■ EXERCISE INSTRUCTIONS:
Edit the lines of the data from the one containing "Given: Click the Clip skip number field" through the end of the data by replacing "side panel" with "sidebar". Reproduce those lines with everything else unchanged.

■ Data listing:
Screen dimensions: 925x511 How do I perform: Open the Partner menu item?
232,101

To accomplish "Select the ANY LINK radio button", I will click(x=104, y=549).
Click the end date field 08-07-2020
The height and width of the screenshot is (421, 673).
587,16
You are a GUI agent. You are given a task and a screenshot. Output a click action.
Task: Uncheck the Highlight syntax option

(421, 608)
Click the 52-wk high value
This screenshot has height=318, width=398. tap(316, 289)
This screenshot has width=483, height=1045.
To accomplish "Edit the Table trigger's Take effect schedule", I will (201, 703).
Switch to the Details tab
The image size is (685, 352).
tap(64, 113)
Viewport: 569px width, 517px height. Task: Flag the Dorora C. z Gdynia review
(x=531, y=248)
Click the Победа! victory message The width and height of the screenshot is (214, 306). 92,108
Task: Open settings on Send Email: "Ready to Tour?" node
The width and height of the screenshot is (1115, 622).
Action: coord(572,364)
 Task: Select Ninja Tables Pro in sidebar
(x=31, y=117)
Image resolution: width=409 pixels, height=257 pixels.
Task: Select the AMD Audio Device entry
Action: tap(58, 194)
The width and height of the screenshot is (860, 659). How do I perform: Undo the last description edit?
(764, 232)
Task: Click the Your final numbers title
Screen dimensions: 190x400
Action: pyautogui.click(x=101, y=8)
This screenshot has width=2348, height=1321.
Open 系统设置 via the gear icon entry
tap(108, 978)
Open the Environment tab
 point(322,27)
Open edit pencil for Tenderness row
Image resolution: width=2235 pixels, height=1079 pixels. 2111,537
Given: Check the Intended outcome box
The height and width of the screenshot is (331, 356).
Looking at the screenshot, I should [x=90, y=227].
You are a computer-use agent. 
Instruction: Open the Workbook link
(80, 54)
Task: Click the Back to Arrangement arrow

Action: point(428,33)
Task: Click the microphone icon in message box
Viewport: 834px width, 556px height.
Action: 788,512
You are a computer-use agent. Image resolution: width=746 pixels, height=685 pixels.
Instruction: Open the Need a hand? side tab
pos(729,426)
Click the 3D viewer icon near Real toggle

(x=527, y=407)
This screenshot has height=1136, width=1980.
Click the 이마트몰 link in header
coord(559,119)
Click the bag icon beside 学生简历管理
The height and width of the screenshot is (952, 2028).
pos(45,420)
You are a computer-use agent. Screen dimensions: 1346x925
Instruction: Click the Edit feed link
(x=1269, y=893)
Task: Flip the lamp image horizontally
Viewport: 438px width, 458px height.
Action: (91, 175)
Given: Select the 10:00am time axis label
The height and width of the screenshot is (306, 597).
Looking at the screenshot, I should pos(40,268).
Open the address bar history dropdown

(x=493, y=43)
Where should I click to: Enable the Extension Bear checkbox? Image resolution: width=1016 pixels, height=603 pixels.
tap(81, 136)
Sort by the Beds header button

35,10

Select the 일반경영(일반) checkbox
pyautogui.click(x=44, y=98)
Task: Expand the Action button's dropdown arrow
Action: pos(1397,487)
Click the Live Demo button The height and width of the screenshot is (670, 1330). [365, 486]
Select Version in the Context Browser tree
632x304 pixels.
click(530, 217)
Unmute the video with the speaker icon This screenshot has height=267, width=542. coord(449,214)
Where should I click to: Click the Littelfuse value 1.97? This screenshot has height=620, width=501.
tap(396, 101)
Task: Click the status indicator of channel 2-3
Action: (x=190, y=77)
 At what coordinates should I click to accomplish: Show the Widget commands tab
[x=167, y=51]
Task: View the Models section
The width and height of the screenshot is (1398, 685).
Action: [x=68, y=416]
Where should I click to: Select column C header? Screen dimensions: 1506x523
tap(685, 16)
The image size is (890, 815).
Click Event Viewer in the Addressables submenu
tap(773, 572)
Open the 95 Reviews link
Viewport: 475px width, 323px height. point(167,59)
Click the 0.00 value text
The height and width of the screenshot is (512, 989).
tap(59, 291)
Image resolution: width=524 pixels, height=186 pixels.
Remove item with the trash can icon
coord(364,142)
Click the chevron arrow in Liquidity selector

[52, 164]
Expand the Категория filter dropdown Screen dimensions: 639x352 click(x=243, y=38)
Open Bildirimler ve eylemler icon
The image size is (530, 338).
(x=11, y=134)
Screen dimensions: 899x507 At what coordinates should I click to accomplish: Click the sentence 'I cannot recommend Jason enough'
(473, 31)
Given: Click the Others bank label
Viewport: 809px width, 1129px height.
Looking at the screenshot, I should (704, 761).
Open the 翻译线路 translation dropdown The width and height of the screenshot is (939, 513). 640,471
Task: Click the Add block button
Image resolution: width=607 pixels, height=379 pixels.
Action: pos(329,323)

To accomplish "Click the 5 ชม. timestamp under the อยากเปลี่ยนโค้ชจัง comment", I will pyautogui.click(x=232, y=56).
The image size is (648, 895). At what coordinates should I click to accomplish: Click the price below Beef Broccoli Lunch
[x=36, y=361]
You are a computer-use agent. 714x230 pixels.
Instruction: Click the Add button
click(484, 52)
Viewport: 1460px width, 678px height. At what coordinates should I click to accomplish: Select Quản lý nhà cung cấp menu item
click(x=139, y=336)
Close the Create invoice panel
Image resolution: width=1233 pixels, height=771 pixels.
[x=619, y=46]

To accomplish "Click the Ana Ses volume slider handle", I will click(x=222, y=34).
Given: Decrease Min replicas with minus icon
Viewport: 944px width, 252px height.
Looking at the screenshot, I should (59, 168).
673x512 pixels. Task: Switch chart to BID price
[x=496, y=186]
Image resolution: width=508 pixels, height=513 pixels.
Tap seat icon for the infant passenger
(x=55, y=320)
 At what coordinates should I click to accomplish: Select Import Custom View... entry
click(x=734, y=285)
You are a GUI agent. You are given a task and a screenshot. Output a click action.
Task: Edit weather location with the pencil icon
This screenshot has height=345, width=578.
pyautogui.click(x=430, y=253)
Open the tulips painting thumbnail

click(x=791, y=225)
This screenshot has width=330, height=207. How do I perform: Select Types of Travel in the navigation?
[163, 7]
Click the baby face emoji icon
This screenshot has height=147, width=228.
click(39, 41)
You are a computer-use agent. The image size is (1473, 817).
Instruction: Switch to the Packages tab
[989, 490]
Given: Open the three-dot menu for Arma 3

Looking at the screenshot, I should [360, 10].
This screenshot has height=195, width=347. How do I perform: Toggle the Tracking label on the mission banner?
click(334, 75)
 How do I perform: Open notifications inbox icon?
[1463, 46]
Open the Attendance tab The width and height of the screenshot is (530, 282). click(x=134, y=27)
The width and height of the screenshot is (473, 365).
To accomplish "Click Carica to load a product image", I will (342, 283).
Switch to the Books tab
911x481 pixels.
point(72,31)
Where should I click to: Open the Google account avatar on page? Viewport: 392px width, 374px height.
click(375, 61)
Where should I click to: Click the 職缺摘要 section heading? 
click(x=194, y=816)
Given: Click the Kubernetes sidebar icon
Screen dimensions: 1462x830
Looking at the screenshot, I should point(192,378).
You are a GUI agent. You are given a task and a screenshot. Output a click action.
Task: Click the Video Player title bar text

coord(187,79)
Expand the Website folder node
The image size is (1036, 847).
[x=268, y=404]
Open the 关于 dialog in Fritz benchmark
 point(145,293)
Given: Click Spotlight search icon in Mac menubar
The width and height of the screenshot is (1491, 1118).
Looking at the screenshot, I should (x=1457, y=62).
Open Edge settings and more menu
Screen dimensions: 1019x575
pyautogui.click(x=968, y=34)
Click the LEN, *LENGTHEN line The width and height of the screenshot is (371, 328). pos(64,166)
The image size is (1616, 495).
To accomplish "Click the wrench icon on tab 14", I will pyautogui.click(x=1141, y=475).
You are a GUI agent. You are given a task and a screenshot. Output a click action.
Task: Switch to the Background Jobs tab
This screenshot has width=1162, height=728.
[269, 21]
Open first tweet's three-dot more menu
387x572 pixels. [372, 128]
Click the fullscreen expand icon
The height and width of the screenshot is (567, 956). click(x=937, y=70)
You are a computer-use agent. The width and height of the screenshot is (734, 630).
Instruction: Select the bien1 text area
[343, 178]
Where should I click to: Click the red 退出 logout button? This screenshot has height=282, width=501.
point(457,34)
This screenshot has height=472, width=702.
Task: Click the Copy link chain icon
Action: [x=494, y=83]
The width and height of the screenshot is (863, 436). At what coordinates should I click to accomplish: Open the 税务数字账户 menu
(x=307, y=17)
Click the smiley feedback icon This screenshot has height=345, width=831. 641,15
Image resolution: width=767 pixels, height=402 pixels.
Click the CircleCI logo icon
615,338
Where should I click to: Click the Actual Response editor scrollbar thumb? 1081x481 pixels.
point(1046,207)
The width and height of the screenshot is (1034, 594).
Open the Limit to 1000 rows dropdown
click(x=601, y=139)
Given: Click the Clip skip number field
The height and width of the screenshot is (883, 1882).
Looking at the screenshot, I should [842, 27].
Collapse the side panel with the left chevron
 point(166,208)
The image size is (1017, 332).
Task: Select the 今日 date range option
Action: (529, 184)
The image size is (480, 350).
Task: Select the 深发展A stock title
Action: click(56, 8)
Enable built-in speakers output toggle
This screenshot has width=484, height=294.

■ OUTPUT FOR THIS EXERCISE:
Given: Click the Clip skip number field
The height and width of the screenshot is (883, 1882).
Looking at the screenshot, I should [842, 27].
Collapse the sidebar with the left chevron
 point(166,208)
The image size is (1017, 332).
Task: Select the 今日 date range option
Action: (529, 184)
The image size is (480, 350).
Task: Select the 深发展A stock title
Action: click(56, 8)
Enable built-in speakers output toggle
This screenshot has width=484, height=294.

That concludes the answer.